With that being said, I still set out to make a model to predict how the tournament would play out. I used a similar method to my basketball model, where I gave every team a "base" odds equal to the proportion of teams at their seed to have advanced past that round in the past. Then I looked at various stats, goals for and goals against per game, CF and GF percentages (both overall and at even strength), their starting Gs sv% and their top 5 point scorers. I also looked at, but didn't include a few stats. Shooting% because I know teams that rely on higher shooting percentages usually have higher volatility. A "tempo" stat I created, similar to the basketball stat that is just number of possesions in a game I think, except it was total shot attempts per game. My logic for looking at it was similar, that high tempo teams have more volatility and could get upset, while slower paced teams only need to get lucky once early then can control play for the rest of the game, which could lead to upsets. The last stat I looked at but didn't use was "PP Dependency" basically just how many of your goals were scored on the PP, because people love saying that "refs swallow their whistles" in the playoffs, but that isn't backed up by the numbers in the NHL, and knowing what I know about the selection process for NCAA/USHL refs vs that for NHL refs, I can't imagine NCAA refs would swallow their whistles in the playoffs either.

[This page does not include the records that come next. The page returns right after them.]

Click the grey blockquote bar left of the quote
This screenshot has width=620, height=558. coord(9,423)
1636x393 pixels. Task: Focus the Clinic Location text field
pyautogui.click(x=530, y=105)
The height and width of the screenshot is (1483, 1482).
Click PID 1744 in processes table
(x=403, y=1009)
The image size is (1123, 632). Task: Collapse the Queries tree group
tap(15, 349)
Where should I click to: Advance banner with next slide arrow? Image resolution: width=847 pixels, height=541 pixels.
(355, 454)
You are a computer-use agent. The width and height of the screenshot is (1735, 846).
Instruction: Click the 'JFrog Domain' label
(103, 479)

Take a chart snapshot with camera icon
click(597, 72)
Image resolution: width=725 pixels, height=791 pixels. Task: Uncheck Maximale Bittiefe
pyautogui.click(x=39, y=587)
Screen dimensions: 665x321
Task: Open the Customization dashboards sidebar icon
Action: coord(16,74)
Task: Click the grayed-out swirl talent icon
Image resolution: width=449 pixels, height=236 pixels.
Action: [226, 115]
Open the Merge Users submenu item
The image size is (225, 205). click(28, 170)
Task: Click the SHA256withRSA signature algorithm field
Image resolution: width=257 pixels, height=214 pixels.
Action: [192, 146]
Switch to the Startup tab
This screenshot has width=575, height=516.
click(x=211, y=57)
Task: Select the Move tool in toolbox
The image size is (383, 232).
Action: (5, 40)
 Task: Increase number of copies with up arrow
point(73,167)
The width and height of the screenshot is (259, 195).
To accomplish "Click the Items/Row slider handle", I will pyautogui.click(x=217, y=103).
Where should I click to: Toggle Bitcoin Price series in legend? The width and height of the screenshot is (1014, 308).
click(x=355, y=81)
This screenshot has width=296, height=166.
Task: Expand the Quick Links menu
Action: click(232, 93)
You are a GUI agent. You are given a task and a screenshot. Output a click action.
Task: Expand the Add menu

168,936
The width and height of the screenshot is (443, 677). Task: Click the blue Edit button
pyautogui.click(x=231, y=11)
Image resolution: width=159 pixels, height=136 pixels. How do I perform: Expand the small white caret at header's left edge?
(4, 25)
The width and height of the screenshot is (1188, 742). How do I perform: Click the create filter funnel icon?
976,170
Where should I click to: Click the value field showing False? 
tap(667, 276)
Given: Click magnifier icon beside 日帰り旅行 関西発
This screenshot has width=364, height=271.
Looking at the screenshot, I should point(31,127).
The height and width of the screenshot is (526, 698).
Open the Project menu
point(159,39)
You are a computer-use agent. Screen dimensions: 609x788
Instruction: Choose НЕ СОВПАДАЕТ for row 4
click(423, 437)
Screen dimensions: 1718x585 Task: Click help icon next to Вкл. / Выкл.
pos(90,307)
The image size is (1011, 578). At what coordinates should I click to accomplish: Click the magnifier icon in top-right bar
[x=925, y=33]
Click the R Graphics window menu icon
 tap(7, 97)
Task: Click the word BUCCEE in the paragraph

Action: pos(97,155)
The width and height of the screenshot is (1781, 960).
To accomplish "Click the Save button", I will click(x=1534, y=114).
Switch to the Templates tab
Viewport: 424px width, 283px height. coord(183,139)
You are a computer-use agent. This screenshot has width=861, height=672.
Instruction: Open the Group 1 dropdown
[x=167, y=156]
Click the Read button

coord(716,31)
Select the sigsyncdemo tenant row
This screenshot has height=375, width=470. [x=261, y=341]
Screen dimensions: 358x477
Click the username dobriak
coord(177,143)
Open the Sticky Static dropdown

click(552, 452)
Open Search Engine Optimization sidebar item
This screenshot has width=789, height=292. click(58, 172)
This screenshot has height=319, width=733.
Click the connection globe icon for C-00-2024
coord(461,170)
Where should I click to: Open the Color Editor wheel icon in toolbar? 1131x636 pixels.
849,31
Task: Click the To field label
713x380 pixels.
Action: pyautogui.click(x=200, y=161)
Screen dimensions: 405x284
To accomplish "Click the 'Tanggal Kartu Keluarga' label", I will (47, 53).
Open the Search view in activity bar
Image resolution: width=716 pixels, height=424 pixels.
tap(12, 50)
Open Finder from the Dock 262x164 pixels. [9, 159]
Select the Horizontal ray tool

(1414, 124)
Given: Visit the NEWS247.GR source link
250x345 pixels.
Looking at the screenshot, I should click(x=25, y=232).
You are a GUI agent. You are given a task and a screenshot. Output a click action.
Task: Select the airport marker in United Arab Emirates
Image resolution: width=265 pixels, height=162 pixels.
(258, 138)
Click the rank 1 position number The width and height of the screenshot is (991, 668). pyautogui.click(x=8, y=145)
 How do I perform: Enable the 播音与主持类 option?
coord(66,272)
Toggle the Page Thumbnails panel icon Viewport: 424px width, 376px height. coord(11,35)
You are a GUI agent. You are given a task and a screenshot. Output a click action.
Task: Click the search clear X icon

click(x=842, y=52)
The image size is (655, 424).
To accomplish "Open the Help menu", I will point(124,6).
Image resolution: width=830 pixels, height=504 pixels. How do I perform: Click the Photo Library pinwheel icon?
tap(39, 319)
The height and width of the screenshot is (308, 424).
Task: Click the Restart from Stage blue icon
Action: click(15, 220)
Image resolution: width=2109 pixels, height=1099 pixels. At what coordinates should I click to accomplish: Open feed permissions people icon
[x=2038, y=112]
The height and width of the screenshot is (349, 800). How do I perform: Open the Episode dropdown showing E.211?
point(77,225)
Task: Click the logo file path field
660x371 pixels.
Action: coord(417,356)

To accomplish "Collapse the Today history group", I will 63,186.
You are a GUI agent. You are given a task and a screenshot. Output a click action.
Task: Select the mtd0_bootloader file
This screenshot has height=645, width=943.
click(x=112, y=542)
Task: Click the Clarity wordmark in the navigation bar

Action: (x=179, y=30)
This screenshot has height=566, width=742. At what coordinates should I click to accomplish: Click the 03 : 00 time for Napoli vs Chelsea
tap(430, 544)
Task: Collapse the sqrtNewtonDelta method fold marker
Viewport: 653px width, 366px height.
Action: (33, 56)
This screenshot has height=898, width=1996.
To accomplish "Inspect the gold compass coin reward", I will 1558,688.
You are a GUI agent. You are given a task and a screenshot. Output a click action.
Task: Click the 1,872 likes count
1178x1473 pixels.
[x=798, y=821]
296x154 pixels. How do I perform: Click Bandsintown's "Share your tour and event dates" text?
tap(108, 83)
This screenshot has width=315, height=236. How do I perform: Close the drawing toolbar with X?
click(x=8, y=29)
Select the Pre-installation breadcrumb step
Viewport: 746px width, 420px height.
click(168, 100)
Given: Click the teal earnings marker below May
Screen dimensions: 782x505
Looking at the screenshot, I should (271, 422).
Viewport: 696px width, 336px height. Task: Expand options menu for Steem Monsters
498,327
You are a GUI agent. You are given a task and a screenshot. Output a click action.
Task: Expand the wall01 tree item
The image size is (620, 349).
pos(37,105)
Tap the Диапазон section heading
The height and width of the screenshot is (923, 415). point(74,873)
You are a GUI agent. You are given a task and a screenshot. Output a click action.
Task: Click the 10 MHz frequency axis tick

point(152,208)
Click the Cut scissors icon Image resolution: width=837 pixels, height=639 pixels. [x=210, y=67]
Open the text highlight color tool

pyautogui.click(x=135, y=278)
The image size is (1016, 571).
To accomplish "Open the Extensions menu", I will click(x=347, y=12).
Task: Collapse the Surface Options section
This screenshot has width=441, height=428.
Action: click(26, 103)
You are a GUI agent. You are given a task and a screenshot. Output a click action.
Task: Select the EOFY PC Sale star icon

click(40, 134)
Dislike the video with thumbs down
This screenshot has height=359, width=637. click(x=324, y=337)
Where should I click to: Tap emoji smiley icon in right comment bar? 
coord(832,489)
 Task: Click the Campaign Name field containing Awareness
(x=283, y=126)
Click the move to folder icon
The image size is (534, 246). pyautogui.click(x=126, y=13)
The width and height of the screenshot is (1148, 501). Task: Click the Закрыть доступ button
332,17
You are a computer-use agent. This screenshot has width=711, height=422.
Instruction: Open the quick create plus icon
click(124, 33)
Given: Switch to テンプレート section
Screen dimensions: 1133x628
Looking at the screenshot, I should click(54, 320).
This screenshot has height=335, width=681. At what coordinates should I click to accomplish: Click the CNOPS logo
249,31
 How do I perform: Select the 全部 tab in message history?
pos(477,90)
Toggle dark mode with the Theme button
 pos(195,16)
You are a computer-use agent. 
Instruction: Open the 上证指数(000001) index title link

I did also seperately look at the top point scorer on each team, because I have an untested theory that the lower level you go in hockey, the more of a strong link sport it is. In the NHL often times a bad 3C or goaltending performance can sink a team on any given night, because generally all of the lines are rather evenly matched, no one line can just outscore all of the others. But the lower levels you go, the greater room for difference between top players there is. I know when I played HS hockey, we always got torched by the team that had 1 future NCAA player, even though the rest of our lines were somewhat even, just because nobody could stop him. Similarly, in the NCAA, if a team has a star Hobey candidate, Jack Eichel, Macklin Celebrini, Johnny Gaudreau type, and the other team doesn't, even if all of the other lines are even, or slightly worse, that one player could be enough to make up the difference.

Results

The odds of each team advancing to a given round/winning it all are in the chart below:

Model Predictions for each team by round

If my basketball model results were mixed, the results from this were just downright bad. The RMSE in the first round was over 0.5, so the model would have been better flipped, and the overall RMSE was 0.41, which is not particularly good. I also had neither of the two heavy favorites for the championship make the final four, and Michigan State got upset by Cornell Rd. 1. I did have eventual Champions WMU, and the team they knocked out in the frozen four, Denver with the 4th and 5th highest odds of winning the championship. However the other two frozen four teams were Penn State (last) and BU (5th from bottom), who also both had a less than 1% chance at winning in my model, so not ideal.

While my model was certainly not successful in predicting the outcome of the tournament, I can say that predicting the hockey bracket is incredibly challenging. With all of the randomness and how tight most of the matchups are, I'm not incredibly dissapointed in the lack of success in my model.

Data

As I mentioned earlier, college hockey data is hard to come by, so I used College Hockey News to get my team stats, and elite prospects for any individual player stats, for both skaters and goalies.